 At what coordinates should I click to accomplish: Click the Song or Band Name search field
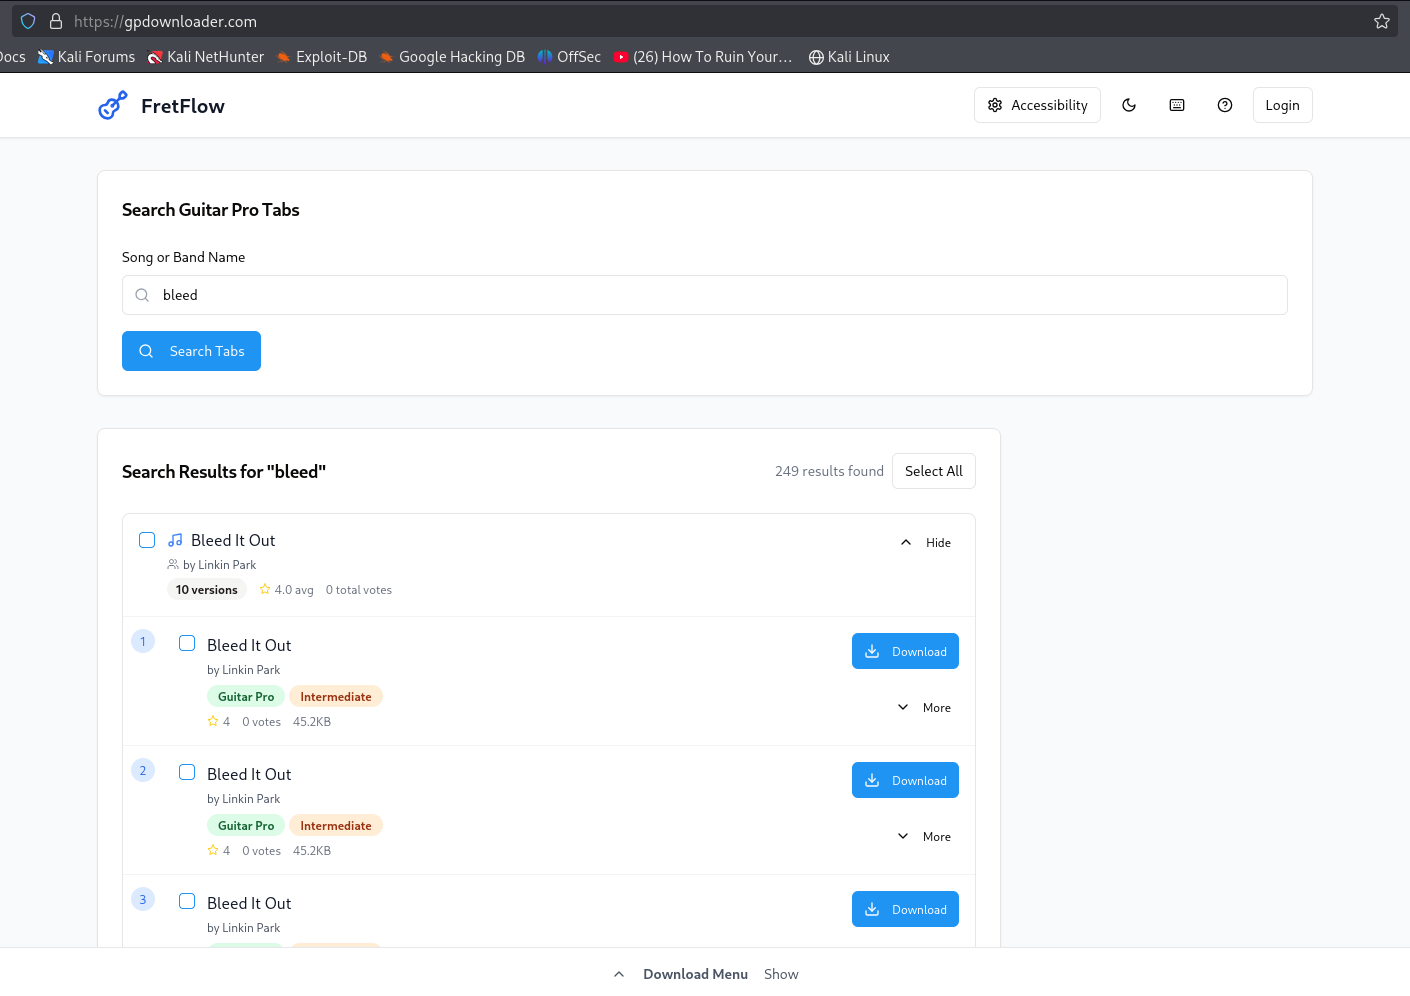705,295
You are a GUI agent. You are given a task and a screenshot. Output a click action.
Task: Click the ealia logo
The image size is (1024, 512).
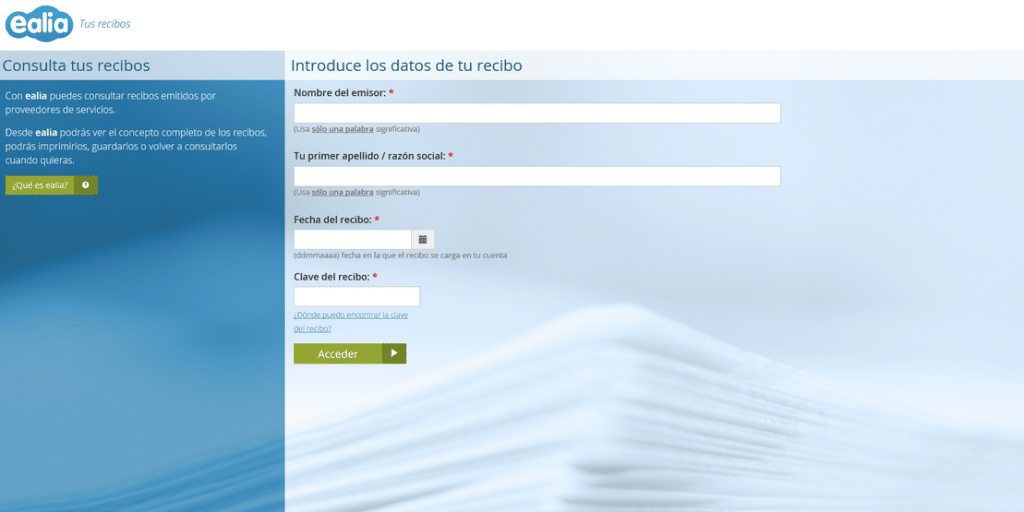[38, 23]
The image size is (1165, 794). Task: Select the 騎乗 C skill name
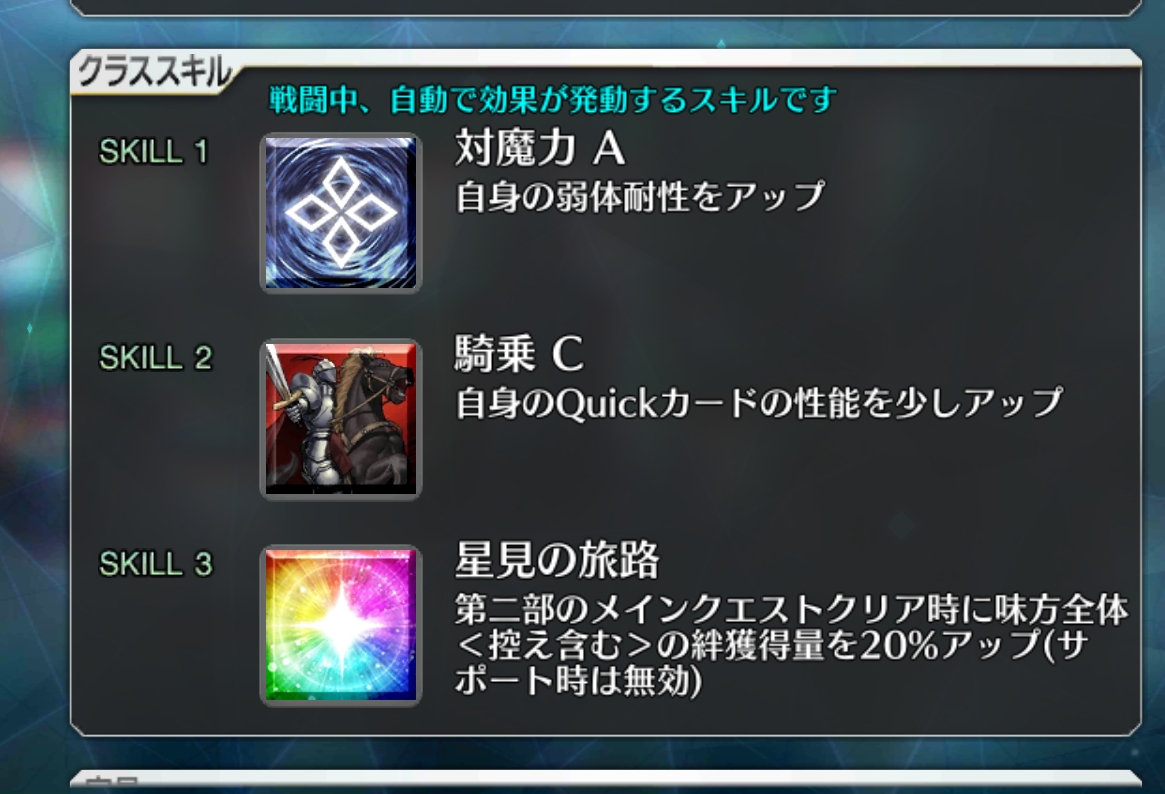click(x=519, y=354)
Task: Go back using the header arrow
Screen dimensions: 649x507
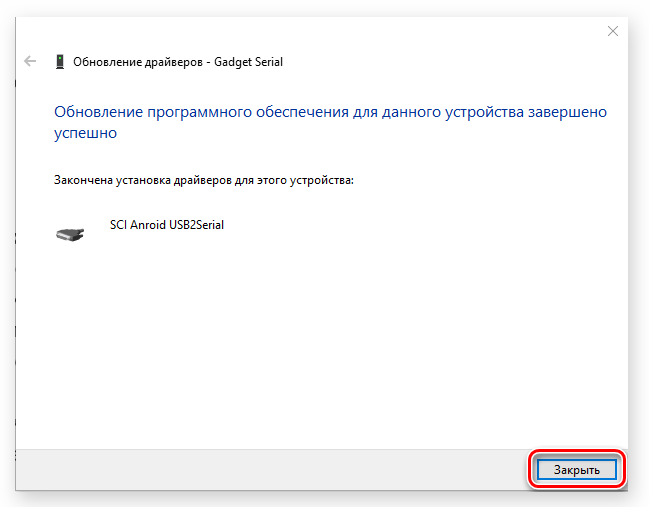Action: pyautogui.click(x=30, y=61)
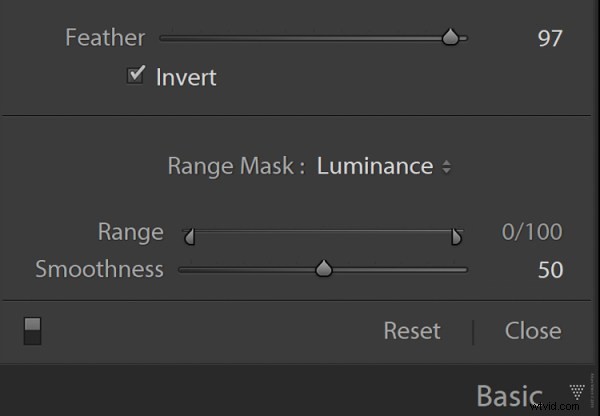Click the Feather value field showing 97
The height and width of the screenshot is (416, 600).
[549, 39]
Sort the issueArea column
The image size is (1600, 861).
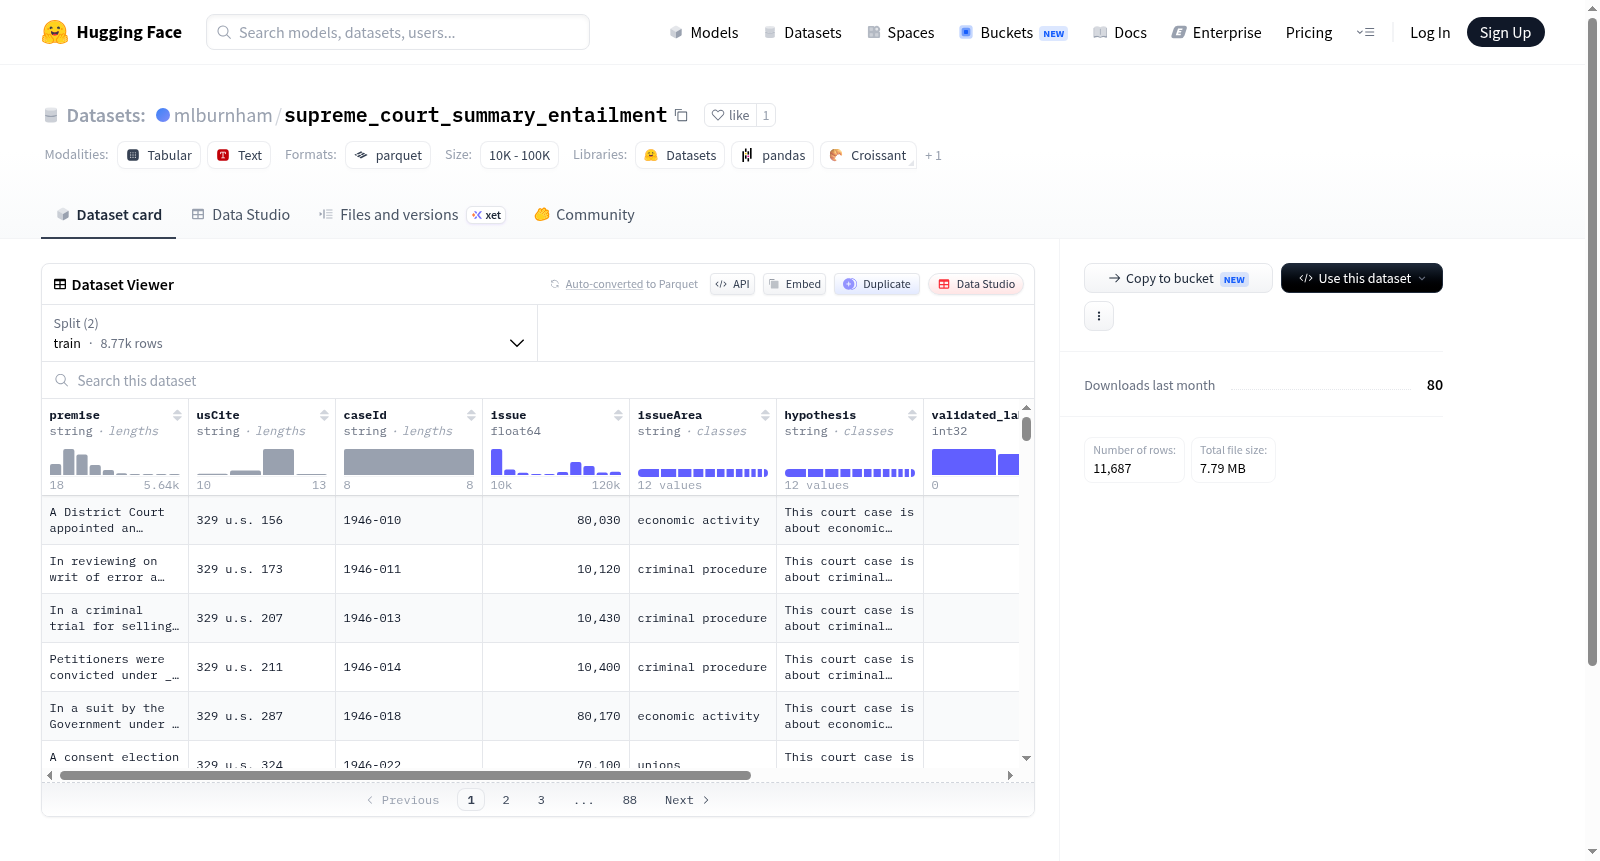point(765,415)
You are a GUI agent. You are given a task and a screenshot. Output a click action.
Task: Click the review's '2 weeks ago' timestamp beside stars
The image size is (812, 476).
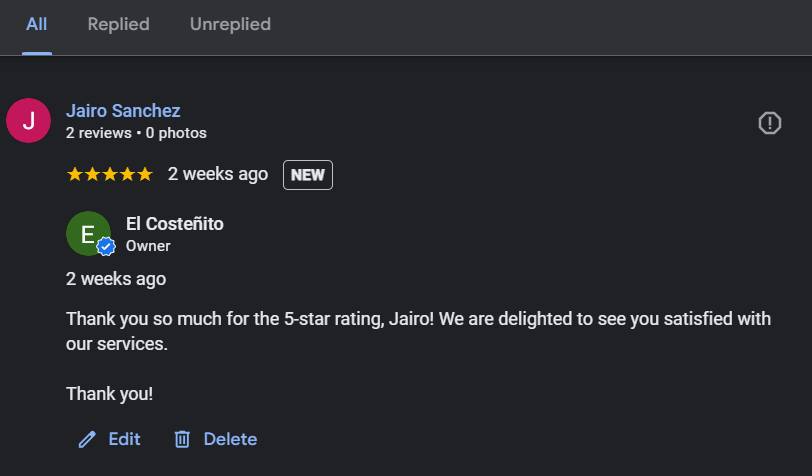[x=218, y=174]
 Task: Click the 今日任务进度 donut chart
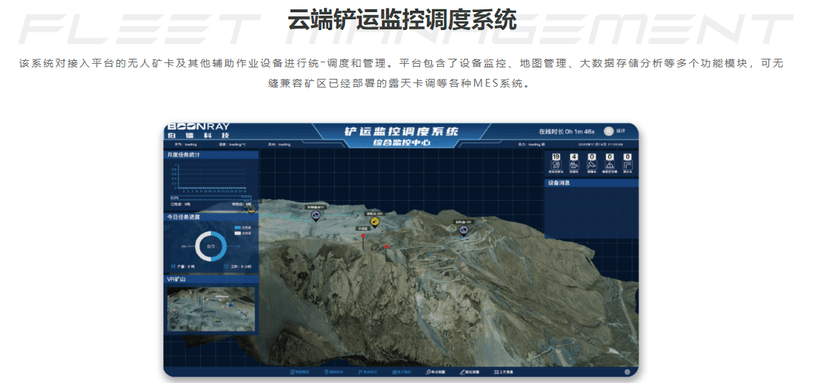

● ● ● ● ●

__WHAT YOU HAVE TO DO__. Reproduce every line of the material above verbatim, omitting the pictures.

__SOLUTION FOR THIS EXERCISE__.
 At what coordinates should I click to accomplish: Click the Song or Band Name search field
705,295
You are a GUI agent. You are given a task and a screenshot. Output a click action.
Task: Click the ealia logo
The image size is (1024, 512).
[38, 23]
The image size is (1165, 794). Task: Select the 騎乗 C skill name
click(x=519, y=354)
Task: Go back using the header arrow
Screen dimensions: 649x507
Action: pyautogui.click(x=30, y=61)
Click the Feather value field showing 97
The height and width of the screenshot is (416, 600).
[549, 39]
Sort the issueArea column
The image size is (1600, 861).
point(765,415)
You are a GUI agent. You are given a task and a screenshot. Output a click action.
Task: Click the review's '2 weeks ago' timestamp beside stars
The image size is (812, 476).
[x=218, y=174]
 Task: Click the 今日任务进度 donut chart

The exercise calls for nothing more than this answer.